Now, for knowledge to obtain requires that there be a proper sort of relation between knower and known. Since knowledge entails truth, and truth consists in correspondence with reality, knowledge requires that there be a correspondence between mind and world, between what is believed to be the case and what is the case. Furthermore, since knowledge entails that true belief be non-accidental, there must be something that grounds or secures the mind-world correspondence. The possibilities for this seem to be limited to the following:
- World determines mind (e.g., God knows what will happen because it does happen).
- Mind determines world (e.g., God knows what will happen because he decrees that it happen and ensures that that decree is fulfilled).
- There is a probabilistic, non-determining relation between mind and world.
- There is a brute, ungrounded correlation between mind and world.
If (1) is the case, then God can have infallible knowledge of creaturely libertarian free choices, but it cannot, strictly speaking, be “fore”-knowledge. Rather, since God’s knowledge on this scenario is grounded in the actual occurrences of the events themselves it is more aptly described as “post”-knowledge, for the events must already have happened before God can know about them. Proponents of divine timelessness will resist that way of putting it, but they too deny that God literally has “fore”-knowledge.

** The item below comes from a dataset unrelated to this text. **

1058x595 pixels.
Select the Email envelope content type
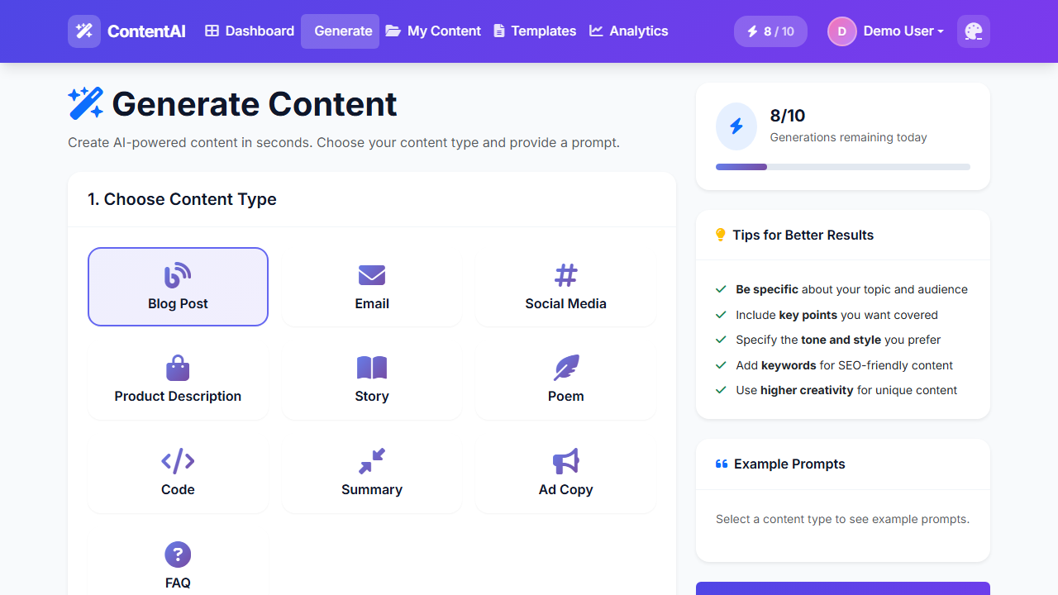(x=372, y=287)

If (2) is the case, then God can have infallible knowledge of creaturely choices, but these choices cannot be free in a libertarian sense. If God knows that a creaturely choice will be made because he determines that it is made, then the creature cannot have unconditional power to choose otherwise. Instead, the creature will only have a conditional power of contrary choice – it is only IF God had decreed otherwise, that one could have chosen otherwise.
If (3) is the case, then God can have “knowledge” in the sense of non-accidentally true beliefs about what creaturely libertarian free choices will be made, but this knowledge cannot be infallible. Infallible knowledge requires not merely non-accidental truth, but also the impossibility of falsity.

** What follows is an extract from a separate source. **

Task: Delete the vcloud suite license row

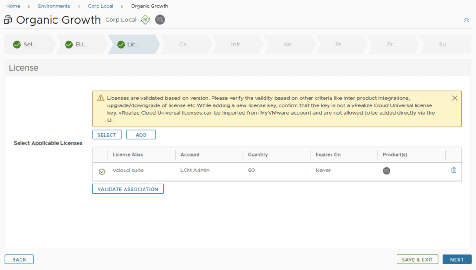Action: [454, 171]
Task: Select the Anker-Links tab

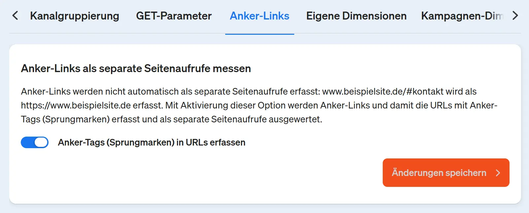Action: [x=260, y=16]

Finally, if (4) is the case, then God can have true beliefs about what creatures with libertarian freedom will do, but not knowledge. The reason is that, on this option, the non-accidentality criterion for knowledge is not satisfied. That God’s beliefs about what will happen sync up with what does happen turns out to be sheer luck.
So something has to give. We have to reject either (a) creaturely libertarian freedom, or (b) exhaustive, infallible divine foreknowledge.
Hi Alan, so is the upshot of all this that it’s misleading to put the debate over open theism as a debate over whether God has “exhaustive, infallible divine foreknowledge”? (Since, after all, more classical free will theists will hold to your option 1, hold that God has exhaustive definite knowledge of all times and yet view God as outside time and hence having no strictly speaking “foreknowledge”. They would not be open theists but would also not in your sense believe that God has “exhaustive, infallible divine foreknowledge” since on their view God has no foreknowledge or postknowledge (“post” being understood temporally here) either)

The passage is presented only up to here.